Looking in indexes: https://pypi.org/simple, https://us-python.pkg.dev/colab-wheels/public/simple/


## Choose your model

Rerun this cell if you want to change the model!

In [None]:
model_name = "t5-3b-sharded" #@param ["t5-11b-sharded", "t5-3b-sharded"]

## Use 8bit models with `t5-3b-sharded` 🤗

In [None]:
from transformers import AutoModelForSeq2SeqLM, AutoTokenizer
import torch

# T5-3b and T5-11B are supported!
# We need sharded weights otherwise we get CPU OOM errors
model_id=f"ybelkada/{model_name}"

tokenizer = AutoTokenizer.from_pretrained(model_id)
model_8bit = AutoModelForSeq2SeqLM.from_pretrained(model_id, device_map="auto", load_in_8bit=True)

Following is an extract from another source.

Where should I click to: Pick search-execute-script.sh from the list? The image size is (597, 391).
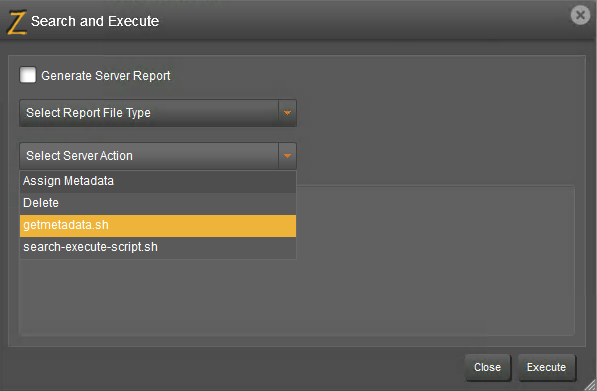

Let's check the memory footprint of this model! 🪶

In [None]:
model_8bit.get_memory_footprint()

2884624384

For `t5-3b` the int8 model is about ~2.9GB! whereas the original model has 11GB. For `t5-11b` the int8 model is about ~11GB vs 42GB for the original model.
Now let's generate and see the qualitative results of the 8bit model!

In [None]:
max_new_tokens = 50

input_ids = tokenizer(
    "translate English to German: Hello my name is Younes and I am a Machine Learning Engineer at Hugging Face", return_tensors="pt"
).input_ids  

outputs = model_8bit.generate(input_ids, max_new_tokens=max_new_tokens)
print(tokenizer.decode(outputs[0], skip_special_tokens=True))